Example Question #1477 : Human Anatomy And Physiology

A Monteggia fracture is an injury to bone?

Possible Answers:

Femur

Talus

Patella

Fibula

Ulna

Correct answer:

Ulna

Explanation:

A Monteggia fracture is a fracture-dislocation injury that involves a fracture of the proximal ulna, and dislocation of the proximal radius.

Example Question #5 : Help With Bone Injuries And Disorders

Which of the following describes a grade V Salter-Harris fracture?

Possible Answers:

Fracture extending from the epiphysis, through the epiphyseal plate, and into the metaphysis

Fracture through the epiphyseal plate, with small fracture through metaphysis ("chip fracture")

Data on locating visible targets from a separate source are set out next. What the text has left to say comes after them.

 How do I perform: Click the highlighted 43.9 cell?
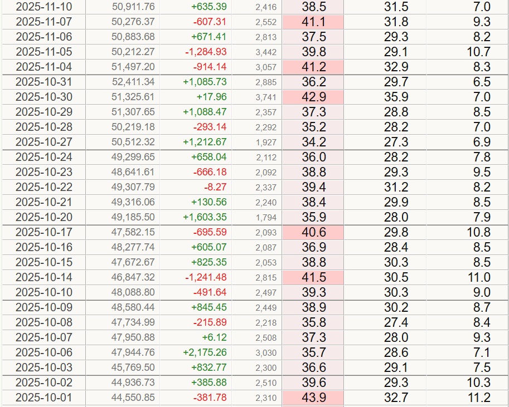(x=313, y=398)
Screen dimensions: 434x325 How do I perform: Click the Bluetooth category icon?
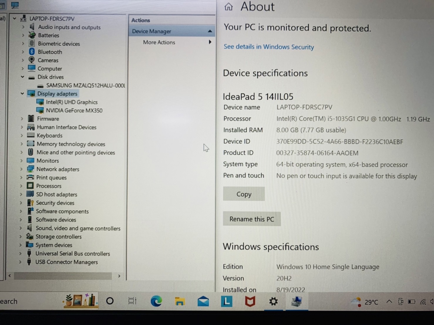pyautogui.click(x=32, y=52)
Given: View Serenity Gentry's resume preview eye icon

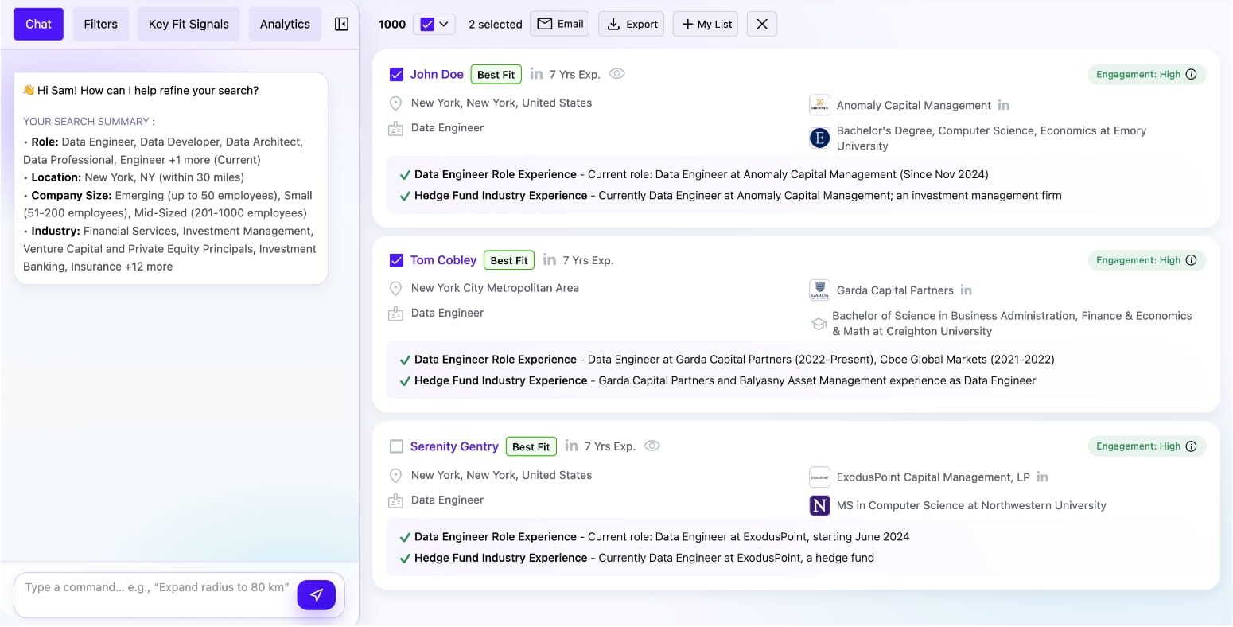Looking at the screenshot, I should (652, 446).
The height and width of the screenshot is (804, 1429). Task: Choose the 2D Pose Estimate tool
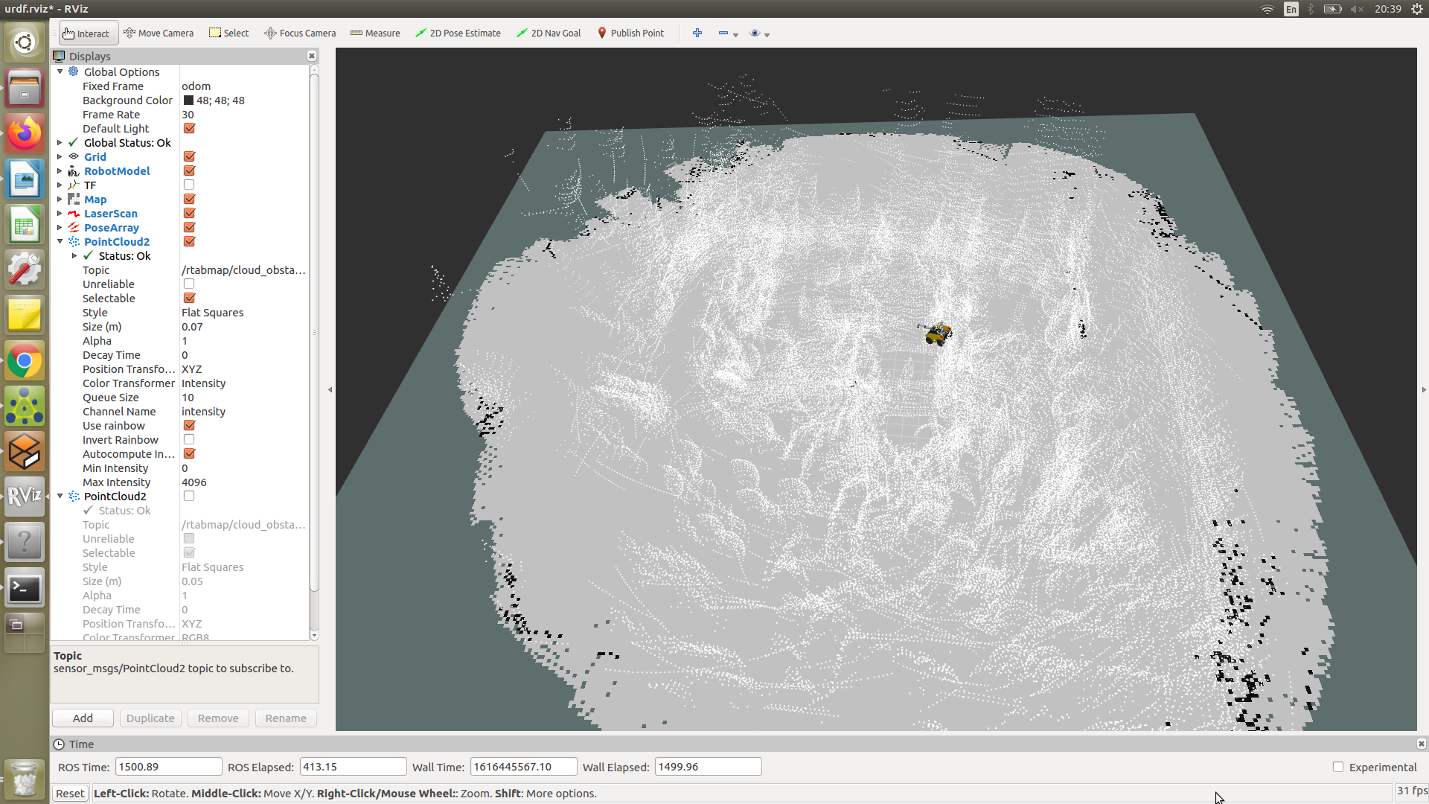click(x=458, y=33)
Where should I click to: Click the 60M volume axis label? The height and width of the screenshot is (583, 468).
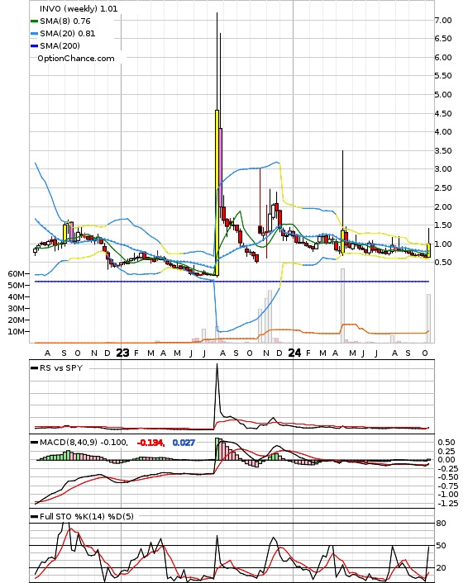pos(16,273)
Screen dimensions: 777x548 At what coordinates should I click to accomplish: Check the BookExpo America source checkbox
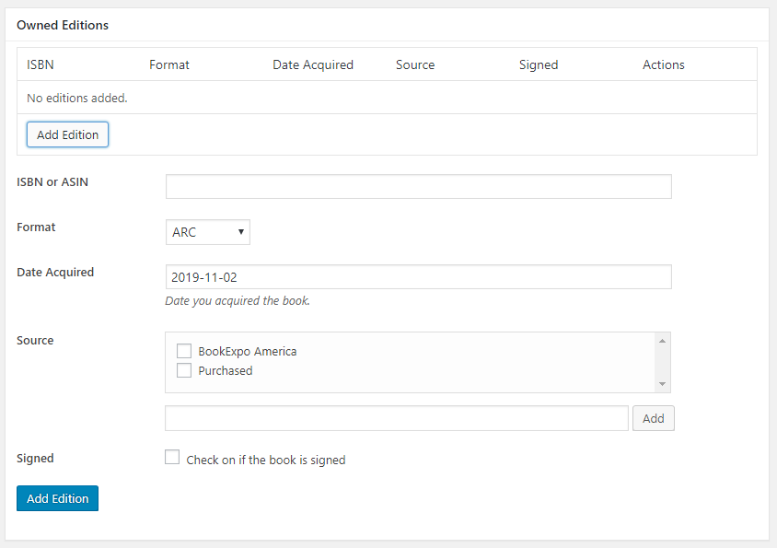[x=184, y=351]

Fracture through the epiphyseal plate and epiphysis

Compression injury to epiphyseal plate

Transverse fracture through the epiphyseal plate

Correct answer:

Compression injury to epiphyseal plate

Explanation:

A Salter-Harris type V fracture is a compress ion injury of the epiphyseal plate. The other choices listed are type I is a transverse fracture through the epiphyseal plate. Type IV is a fracture extending from the epiphysis, through the epiphyseal plate, and into the metaphysis. Type III is a fracture through the epiphyseal plate and epiphysis. Type II is a fracture through the epiphyseal plate, with small fracture through metaphysis ("chip fracture").